→ Texte fourni
►
À partir du XVIIIe siècle, le Yémen entre pleinement dans le jeu des rivalités entre les grandes puissances coloniales. La recherche scientifique n'échappe pas à cette compétition internationale naissante.

Les expéditions scientifiques allemandes : Carsten Niebuhr et Ulrich Seetzen

La première expédition scientifique en Arabie du Sud est lancée par le roi du Danemark Frédéric V en 1762. Muni des récits des explorateurs précédents, l’astronome-géographe allemand Carsten Niebuhr (1733-1815) visite ainsi le Yémen zaydite en 1762-1763. De cette entreprise, dont il fut le seul rescapé sur six explorateurs au départ, il rédigea deux ouvrages de référence décrivant à la fois les étapes de son trajet, la géographie du Yémen, les coutumes et les mœurs des populations rencontrées.

Un autre explorateur, l’Allemand Ulrich Seetzen (1767-1811), parcourt le Yémen en 1810 et 1811, à la recherche d’inscriptions signalées par Niebuhr. Il découvre huit textes sudarabiques, alors dits "himyarites", à Zafâr et à Mankath en 1810 avant d’être assassiné par ses guides à Taʿizz en 1811.
◄
→ Jeu de données
►
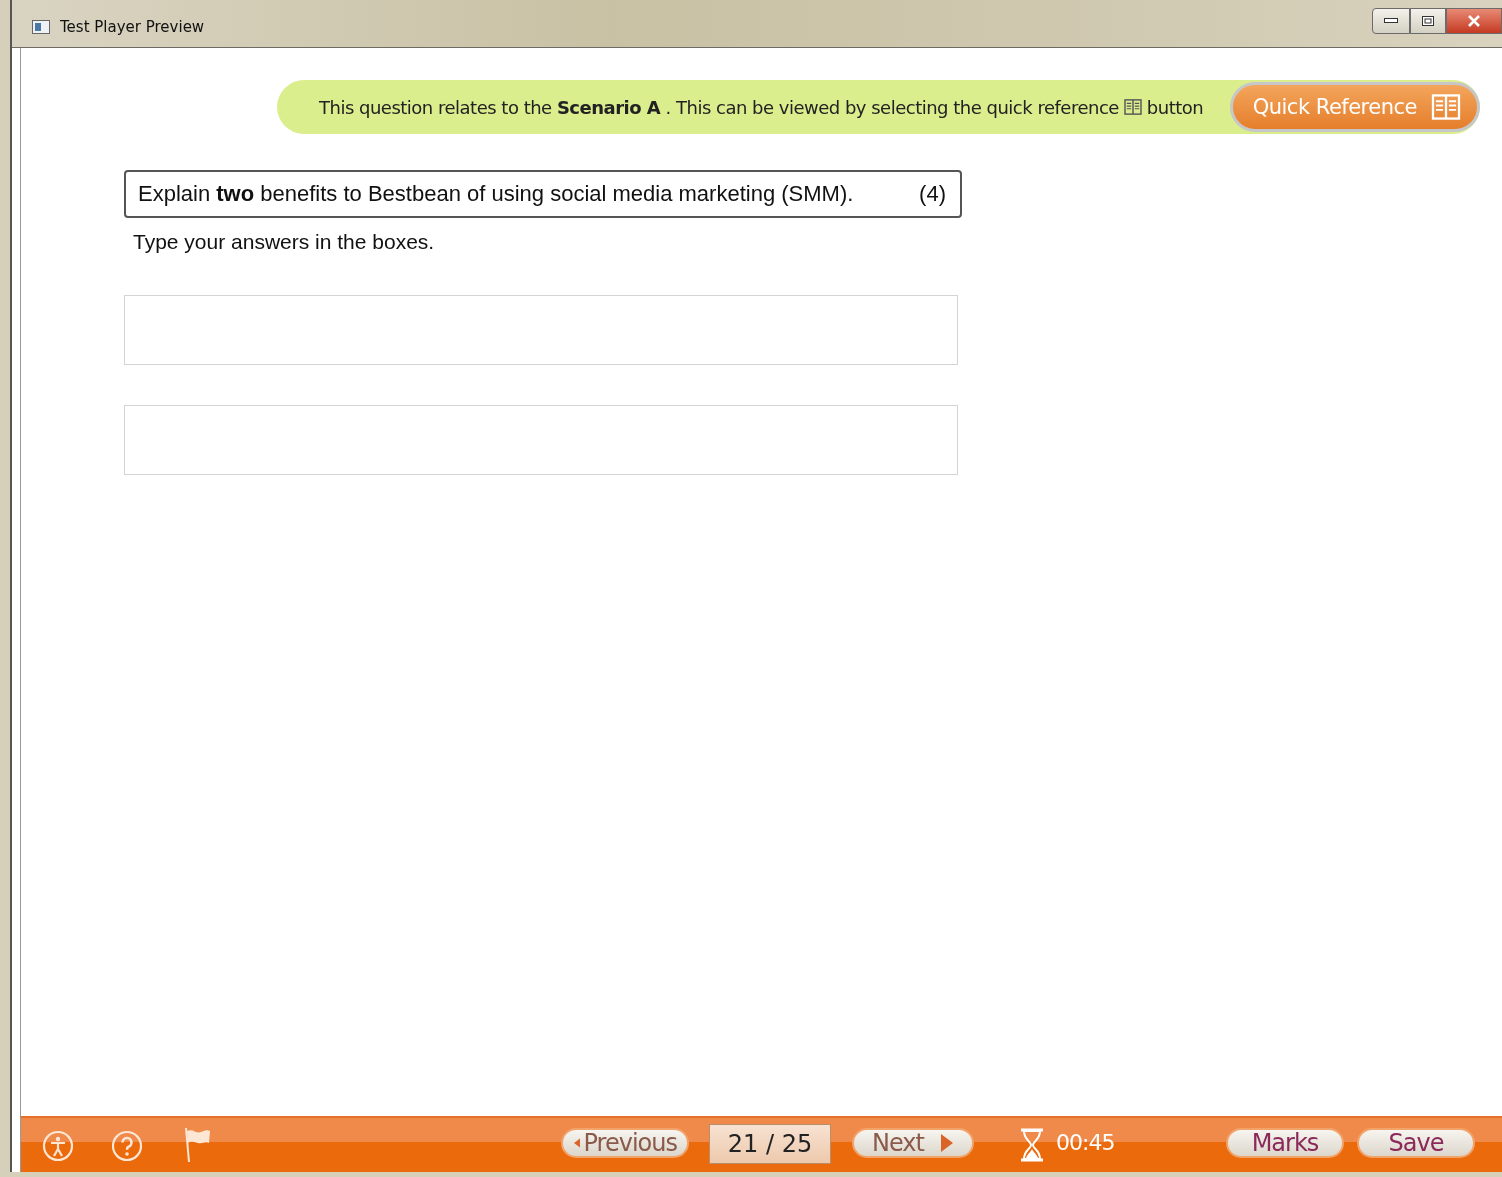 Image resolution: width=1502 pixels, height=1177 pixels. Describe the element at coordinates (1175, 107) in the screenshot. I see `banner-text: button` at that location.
◄
►
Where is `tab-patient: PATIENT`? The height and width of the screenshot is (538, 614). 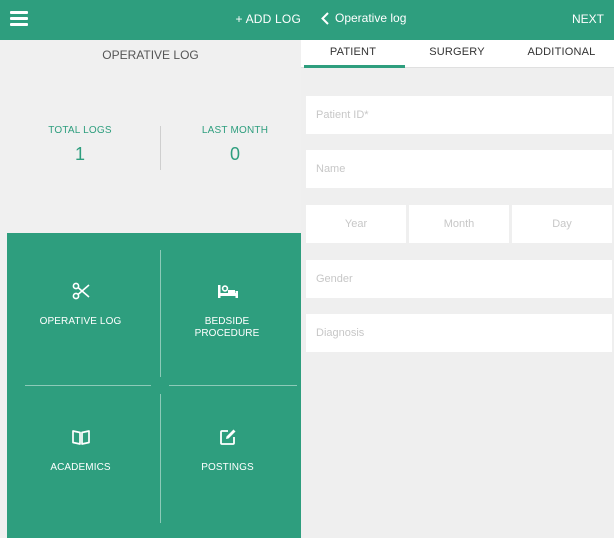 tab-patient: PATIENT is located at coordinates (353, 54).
◄
→ Tâche à réaliser
Recopiez à l'identique le passage du texte fourni sur l'exploration du Yémen, en commençant à « À partir du » et en terminant à « des populations rencontrées. ».

→ Réponse attendue
À partir du XVIIIe siècle, le Yémen entre pleinement dans le jeu des rivalités entre les grandes puissances coloniales. La recherche scientifique n'échappe pas à cette compétition internationale naissante.

Les expéditions scientifiques allemandes : Carsten Niebuhr et Ulrich Seetzen

La première expédition scientifique en Arabie du Sud est lancée par le roi du Danemark Frédéric V en 1762. Muni des récits des explorateurs précédents, l’astronome-géographe allemand Carsten Niebuhr (1733-1815) visite ainsi le Yémen zaydite en 1762-1763. De cette entreprise, dont il fut le seul rescapé sur six explorateurs au départ, il rédigea deux ouvrages de référence décrivant à la fois les étapes de son trajet, la géographie du Yémen, les coutumes et les mœurs des populations rencontrées.